Visually the film is a triumph – retaining the shape and style of people and objects of van Gogh himself while stunningly placing it in motion. Piotr Dominiak’s depiction of Jerome Flynn as Doctor Gachet was particularly remarkable: vivid, fluid but firmly a painting all at once. This was not a cheap imitation of van Gogh’s work either. Each shot was distinct in its style, the personality of each artist came through and added an individual touch making it a tribute rather than a piggy-backing of talent.

My problem stemmed from the plot of the film itself which was, simply, mediocre. The film begins with Armand Roulin (Douglas Booth) in a fight about a mysterious letter written from Vincent van Gogh to his brother, Theo. Charged with delivering this letter by his postmaster father (Chris O’Dowd), Roulin travels to Paris and Auvers. We are invited into a cycle of Roulin interrogating those who knew van Gogh where they flash back into a black and white sketch of an event from his life. This happens for the entire film, taking on the form of a humdrum murderless mystery. By the end Roulin enters a heartfelt discussion with his father about why it does not matter how Vincent died, it is his life and art that should be celebrated. However, by this point, I was too bored for sentimentality.

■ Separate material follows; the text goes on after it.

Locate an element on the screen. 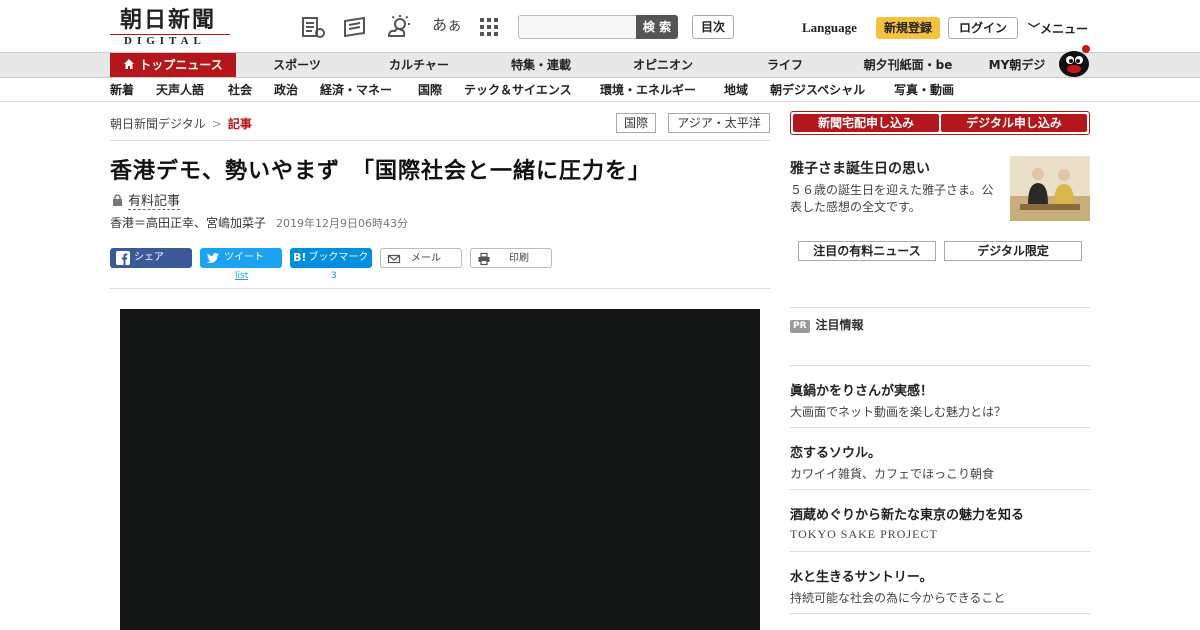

A simple email around the cast would have solved the issue of actors adopting an eclectic jumble of accents that may have been some poorly executed attempt at indicating class within 19th Century provincial France. Booth spoke in a slightly-posh-cockney accent, his father, O’Dowd, remained Irish, as did Aiden Turner in his role as the boatman. Eleanor Tomlinson switched from her soft southern English accent to a northern drawl while playing Adeline Ravoux but Saoirse Ronan (Margaret Gachet) abandoned her Irish brogue for an English received pronunciation. Ironically, in the film’s infamous letter, van Gogh wrote: ‘we cannot speak other than by our paintings.’ Perhaps it would have been better to abandon dubbing and let the art speak for itself.

This is a perfect film for a hungover Sunday afternoon when you have obliterated too many brain cells to pick it apart. If you can simply switch off and enjoy this film somewhat mindlessly, taking in the colour and vision of the paintings then fantastic, but if you demand stimulating content then just stick to looking at paintings.